I have been developing something over the years that I call The Big Picture. It started as a classroom activity, from way back when I was teaching in a brick-and-mortar class, so we're talking at least 5 years ago, probably more like 8. This is the first year that I have used it as an assignment, and it really seems to be....I don't know, becoming something.
Long ago, in a grade 11 class far, far away:
Once we had done a few different functions, I would put this on my beloved smartboard (btw, miss you! love you!)
Usually, someone would assume I meant the function we had just done, but on a good day, another person would say "What type of function is it though?" and I would rejoice! Just that moment felt like a breakthrough - ooooooh it could be ANY function!
"Quadratic" I would say. Much unhappiness...ummm miss, we did that LAST year....hello, we're like 16 now.
Once I beat them into submission, we would get an equation that did indeed pass through the two points, like this:
Looking at a bigger picture now:
I said "Is there any other quadratic function that goes through these two points?" Which brought us to the idea that there could be at least 2, depending on which one is the vertex. And on a great day, we would get into "What if neither of them is the vertex?", and how there are infinitely many possible answers, because that's how many parabolas you could draw through those two points if neither one is the vertex.
Since my first career choice was acting....
I would then smack my forehead, and exclaim "Wait a minute! Did I say quadratic? Wow, you guys are like 16, whoah, sorry, my bad, I meant it was an absolute value function!" Knowingly rolling their eyes, they would tuck into that.
And a bigger picture would emerge:
Because now it was time to talk about a bunch of other stuff, like: compare your method for finding this rule with the quadratic? do you expect any of the parameters to be the same? which and why? are you making any assumptions this time?
After we had done the absolute value and all its possibilities, I did the head-smacking thing again, they rolled their eyes again, only to be shocked that now I was "realizing" I actually wanted a linear function that went through these same two points.
Blink. Miss. That's, like, insulting. Oblige me, I would say, and after a quick review of slope, etc:
But then when I asked the same questions as before, like is there any other possibility, which is the vertex, compare methods, parameters, etc there was some wonderment. And on a great day, someone would notice that the slope matched part of the absolute value function....coincidence?
The big picture that day was:
When all went well, and I had enough of them hooked to reach critical mass, they could see that if there is enough information to DRAW only one function, that means there is enough information to find one and only one rule,and also that any time you are making assumptions about which function, which vertex, etc, your answer must include those assumptions. But I didn't want to say it! I wanted them to!
And that's it, right, no bigger pictures out there?

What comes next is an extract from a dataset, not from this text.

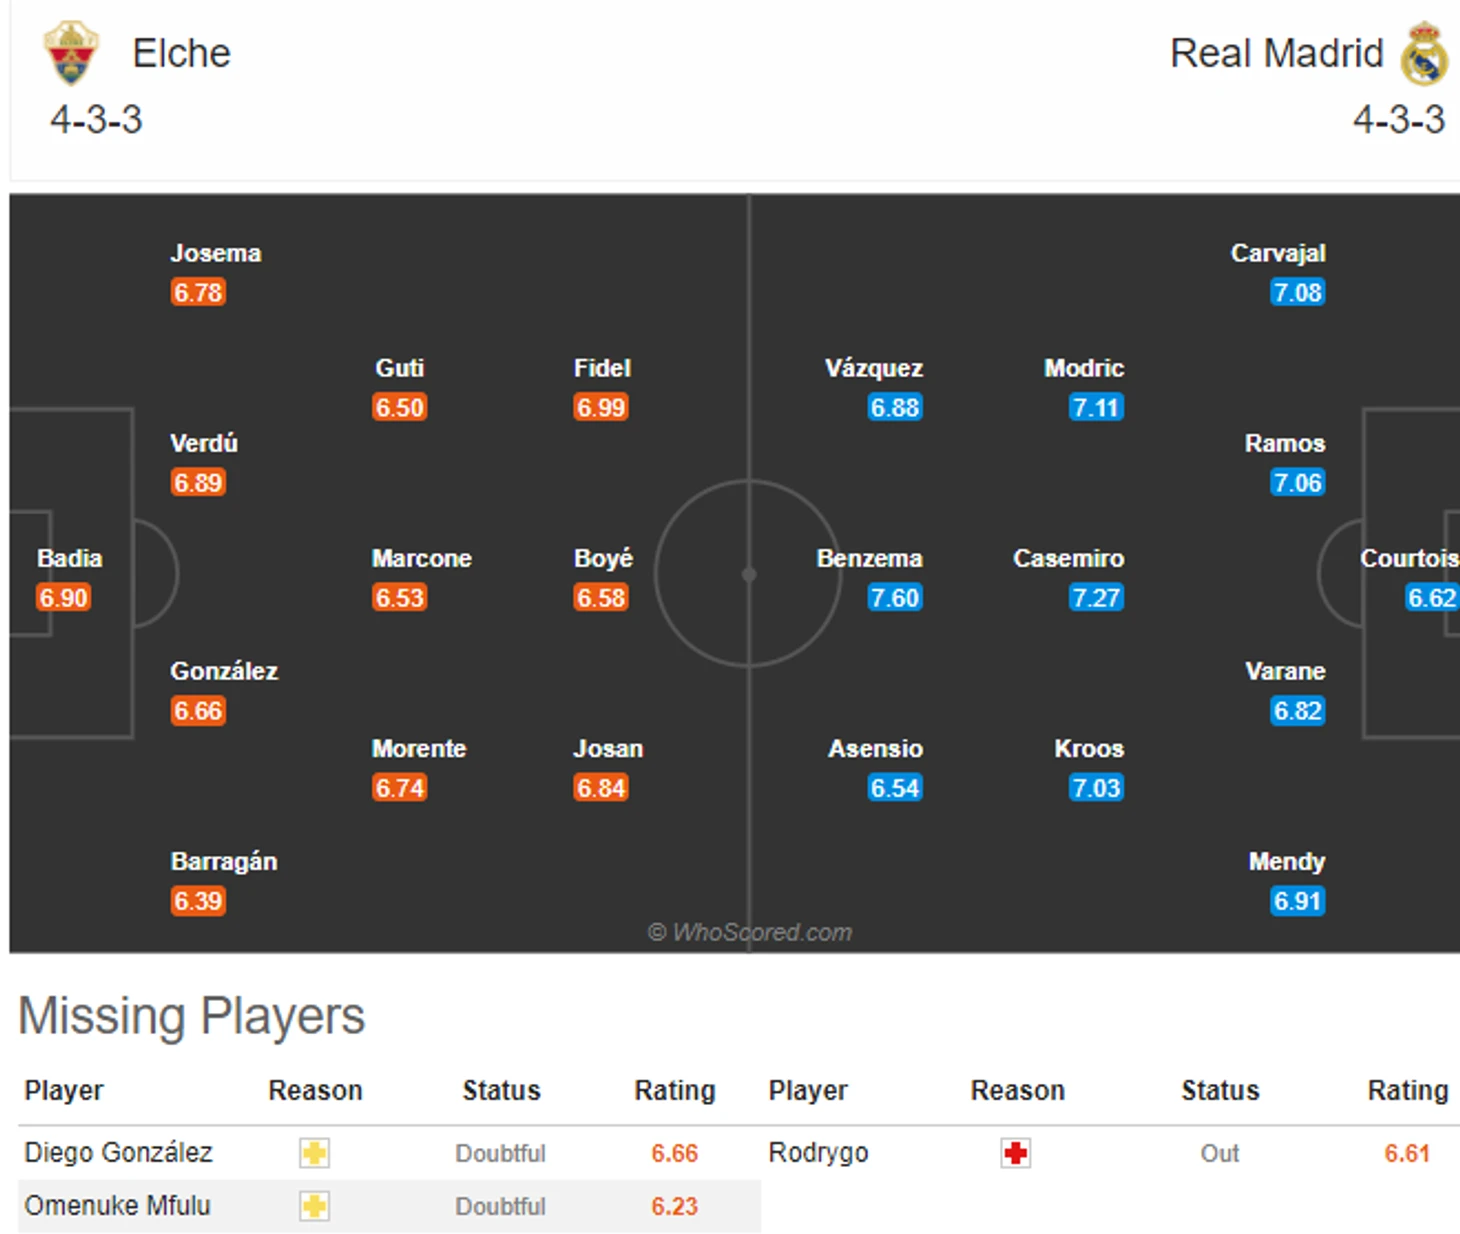Viewport: 1460px width, 1234px height.
Task: Click Rodrygo in Missing Players table
Action: [x=818, y=1153]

Well, that's the thing. From there, each year, I added more and more functions, and more and more questions, so that it evolved into something that got too big to do in one class, so I split it up into 2, then 3, so that I had a sort of cycle going, where after finishing a unit or 2, I would do a Big Picture class, and everyone got to know what that meant. But even that changed each year.
This year, with geogebra, it's all been ramped up about 20 pegs. Now they get to be the ones typing their rule into the input, and seeing if they get something that goes through the given points. Instant feedback of the most authentic kind. They also get to colour things in! Which is hugely motivating, as it turns out, not really surprising, as I love to make things look nice too.

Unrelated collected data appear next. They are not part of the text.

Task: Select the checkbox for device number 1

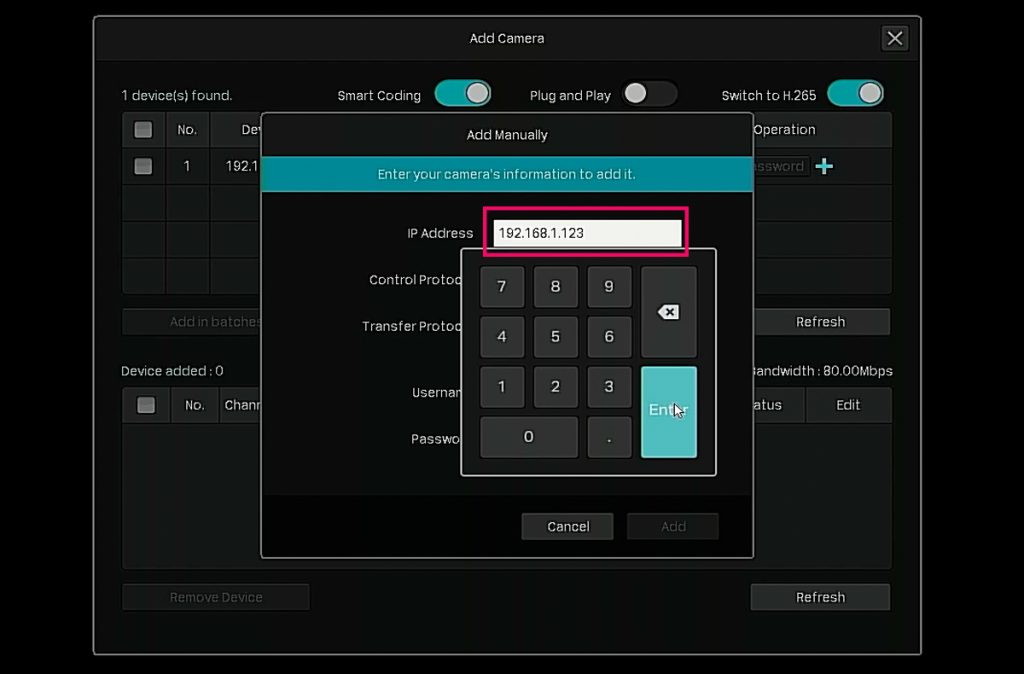Action: (x=143, y=167)
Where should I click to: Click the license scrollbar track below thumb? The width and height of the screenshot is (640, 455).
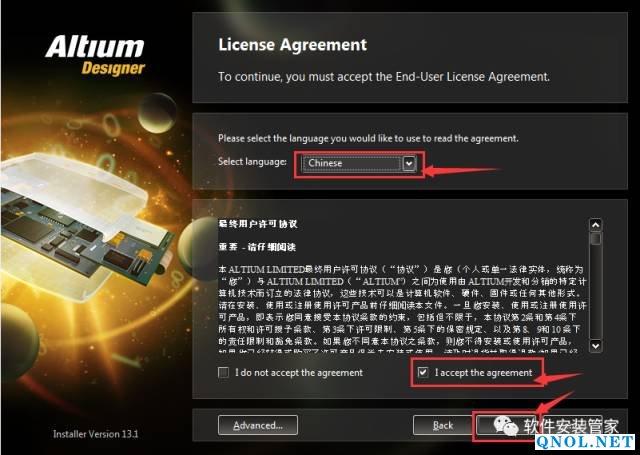pos(596,292)
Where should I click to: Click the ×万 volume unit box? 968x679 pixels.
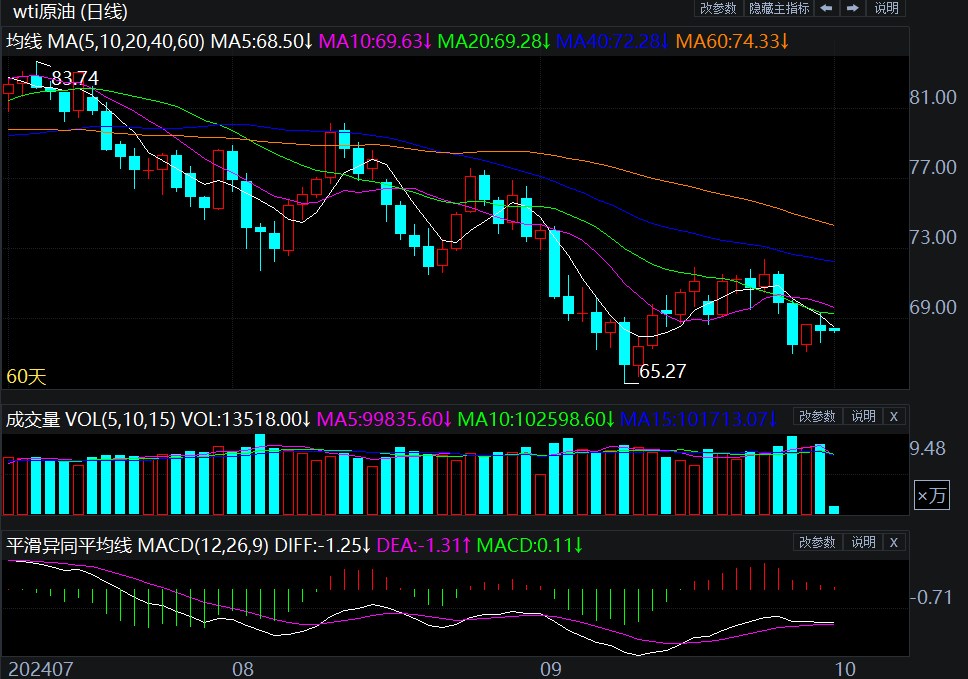pos(929,494)
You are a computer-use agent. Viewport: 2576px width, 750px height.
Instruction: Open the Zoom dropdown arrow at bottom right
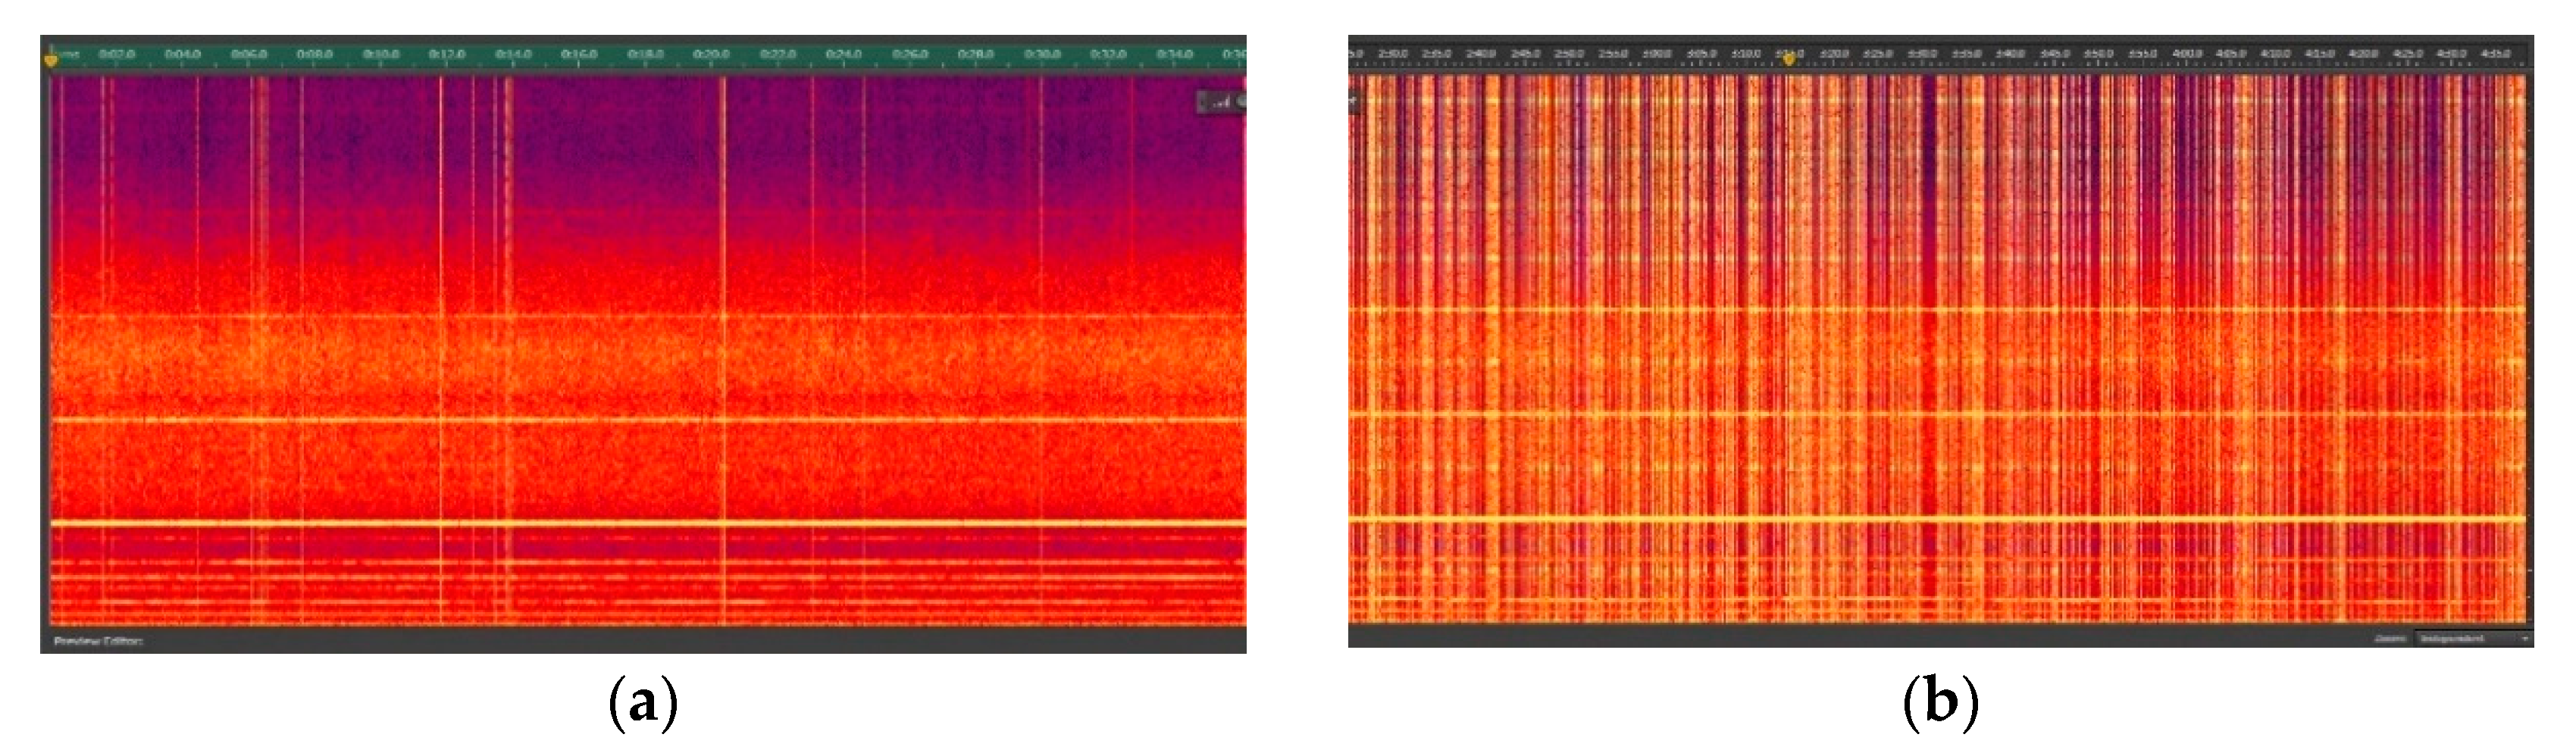pyautogui.click(x=2525, y=638)
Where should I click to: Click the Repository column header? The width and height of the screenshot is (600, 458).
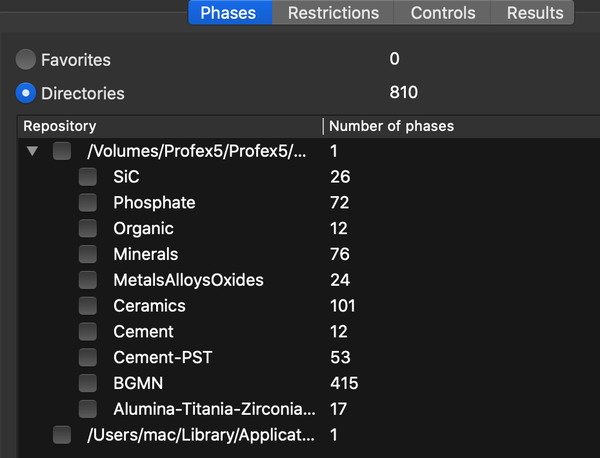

So currently, it is an assignment that comes in two parts, the geogebra part, which they get here on geogebratube, and a list of exploration questions in this word document.
But I'm still the one asking all the questions, which is where I hope the next change will come from. Just because I love the connection between the drawing and the algebra doesn't mean they do. Already in some of their work, I have read things that I never thought of, which is absolutely thrilling. And humbling. And enlightening.
As soon as all parent permission forms are in, I will post some of their work, which was astonishing, to say the least!
Happy New Year, can't wait to see what we'll all be doing/sharing/thinking one year from now!